A well-drafted Ontario shareholder agreement typically addresses several core areas. First, it defines share transfer restrictions — for example, a right of first refusal that requires a seller to offer their shares to existing shareholders before selling to an outsider. Second, it outlines decision-making: which matters require unanimous consent versus a simple majority, and whether any shareholder has a veto on certain issues.
Third, the agreement usually deals with triggering events such as death, disability, retirement, or a shareholder wanting to exit. Related to this are buy-sell mechanisms (sometimes called "shotgun clauses") that set out a structured process for one shareholder to buy out another when the relationship breaks down.

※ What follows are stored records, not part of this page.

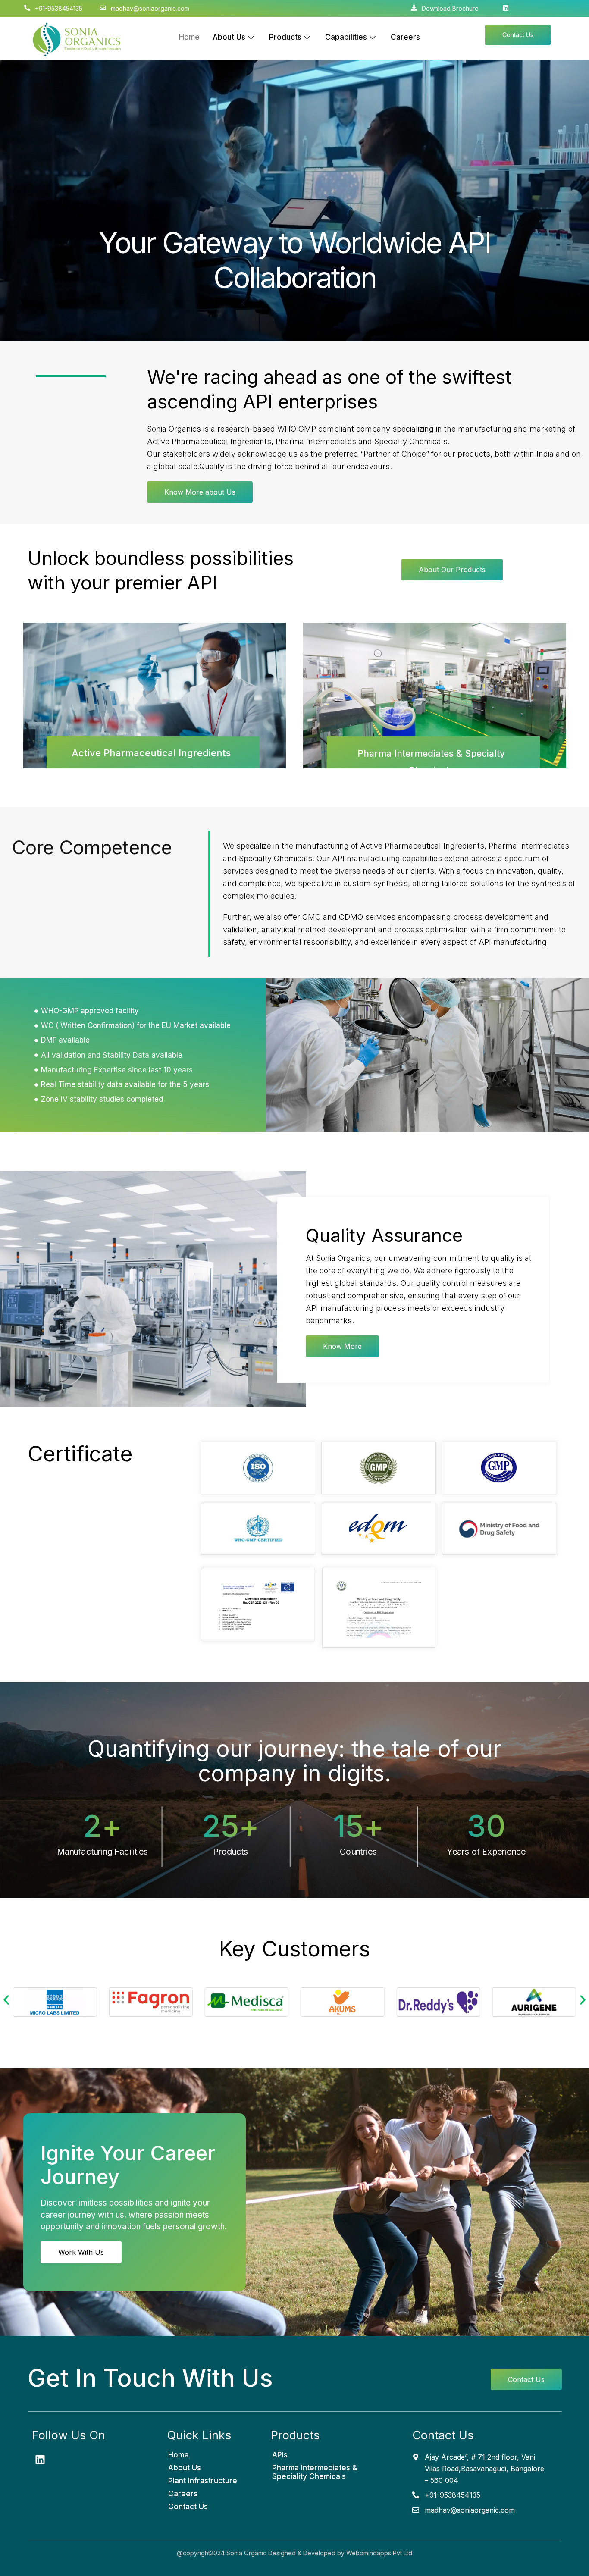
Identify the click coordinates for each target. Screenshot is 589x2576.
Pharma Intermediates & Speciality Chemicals (314, 2472)
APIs (280, 2455)
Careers (405, 37)
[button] (6, 1999)
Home (189, 37)
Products (285, 37)
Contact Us (188, 2506)
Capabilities (346, 37)
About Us (229, 37)
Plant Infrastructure (202, 2480)
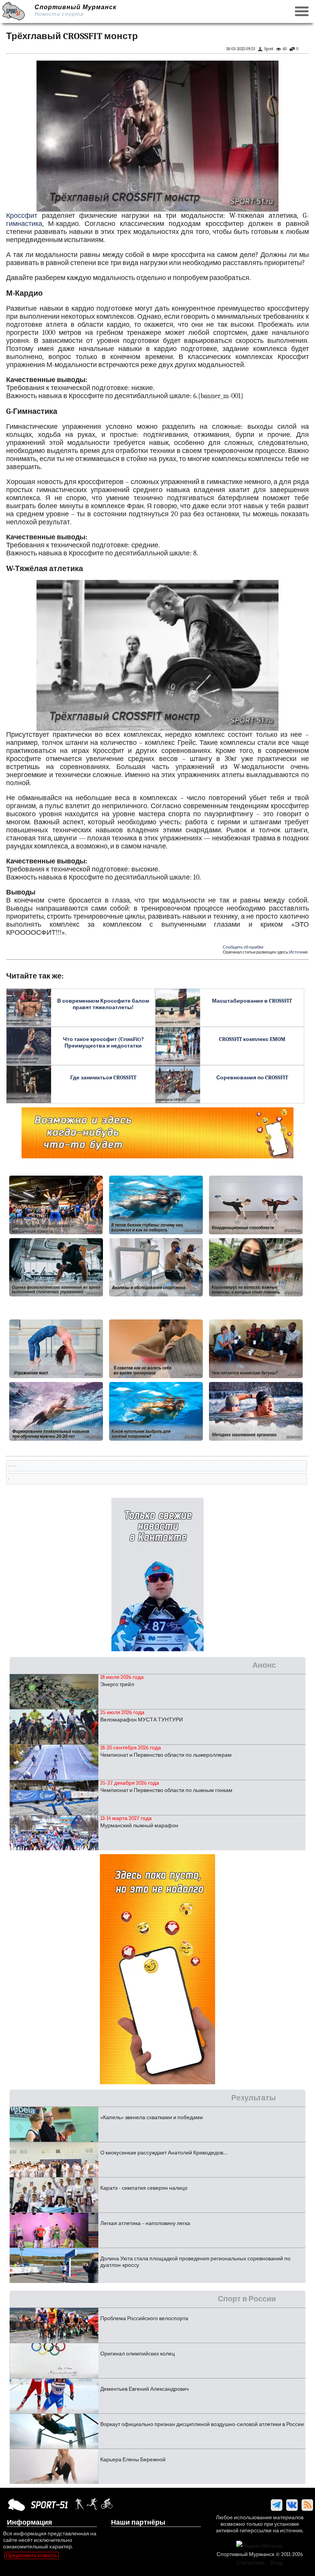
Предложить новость (31, 2555)
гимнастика (24, 224)
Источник (298, 952)
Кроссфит (21, 216)
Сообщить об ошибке (243, 947)
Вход (276, 2563)
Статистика (251, 2563)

The agreement may also address management roles and compensation, dividend policy, confidentiality and non-competition obligations, and how future financing rounds will be handled. The exact contents depend on your specific business structure and the number of shareholders involved. A lawyer familiar with Ontario corporate law can help tailor these provisions to your circumstances.
Key takeaways
- Share transfer restrictions (e.g., right of first refusal) are a core feature.
- The agreement should specify voting thresholds for major decisions.
- Buy-sell mechanisms provide an exit path when shareholders disagree.
- Each agreement should be customized to the company's particular situation.